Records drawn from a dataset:
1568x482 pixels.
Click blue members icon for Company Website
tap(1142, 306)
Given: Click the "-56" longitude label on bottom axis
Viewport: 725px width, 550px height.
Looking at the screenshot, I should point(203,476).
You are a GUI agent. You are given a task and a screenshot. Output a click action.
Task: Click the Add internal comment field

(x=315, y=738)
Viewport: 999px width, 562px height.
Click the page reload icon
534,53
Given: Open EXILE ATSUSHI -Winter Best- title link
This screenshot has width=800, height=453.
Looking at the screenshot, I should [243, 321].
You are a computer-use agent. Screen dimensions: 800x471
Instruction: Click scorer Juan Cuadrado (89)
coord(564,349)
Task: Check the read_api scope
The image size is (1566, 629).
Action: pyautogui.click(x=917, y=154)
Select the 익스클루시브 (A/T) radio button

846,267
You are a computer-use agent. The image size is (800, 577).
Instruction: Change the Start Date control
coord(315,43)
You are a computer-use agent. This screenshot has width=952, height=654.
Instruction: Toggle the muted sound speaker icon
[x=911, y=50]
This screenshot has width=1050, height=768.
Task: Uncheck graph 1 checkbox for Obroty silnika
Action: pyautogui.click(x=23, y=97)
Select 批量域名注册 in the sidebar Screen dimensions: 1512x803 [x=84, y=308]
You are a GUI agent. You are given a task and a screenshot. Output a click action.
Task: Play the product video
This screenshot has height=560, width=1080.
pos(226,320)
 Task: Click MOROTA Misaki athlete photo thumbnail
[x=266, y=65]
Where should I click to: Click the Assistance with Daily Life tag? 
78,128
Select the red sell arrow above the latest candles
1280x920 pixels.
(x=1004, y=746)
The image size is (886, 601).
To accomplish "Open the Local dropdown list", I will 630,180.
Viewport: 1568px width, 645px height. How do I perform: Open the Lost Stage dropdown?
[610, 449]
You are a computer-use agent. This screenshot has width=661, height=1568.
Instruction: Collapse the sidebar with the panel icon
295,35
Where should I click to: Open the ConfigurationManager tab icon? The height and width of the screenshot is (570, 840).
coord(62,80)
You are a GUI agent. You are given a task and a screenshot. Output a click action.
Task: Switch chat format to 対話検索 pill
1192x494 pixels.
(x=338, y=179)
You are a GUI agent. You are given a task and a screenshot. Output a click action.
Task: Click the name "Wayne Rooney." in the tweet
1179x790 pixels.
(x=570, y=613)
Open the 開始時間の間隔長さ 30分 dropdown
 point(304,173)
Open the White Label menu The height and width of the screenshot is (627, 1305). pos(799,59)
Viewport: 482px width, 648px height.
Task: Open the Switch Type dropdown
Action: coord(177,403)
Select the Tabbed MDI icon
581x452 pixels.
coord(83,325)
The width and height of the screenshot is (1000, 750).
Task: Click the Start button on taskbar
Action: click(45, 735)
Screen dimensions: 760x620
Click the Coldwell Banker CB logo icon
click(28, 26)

**What is expected**
Could you set down, word for word, only the lines above from the line with "Viewport: 725px width, 550px height." to the line with "Given: Open EXILE", including both?

**Answer space**
Viewport: 725px width, 550px height.
Looking at the screenshot, I should point(203,476).
You are a GUI agent. You are given a task and a screenshot. Output a click action.
Task: Click the Add internal comment field

(x=315, y=738)
Viewport: 999px width, 562px height.
Click the page reload icon
534,53
Given: Open EXILE ATSUSHI -Winter Best- title link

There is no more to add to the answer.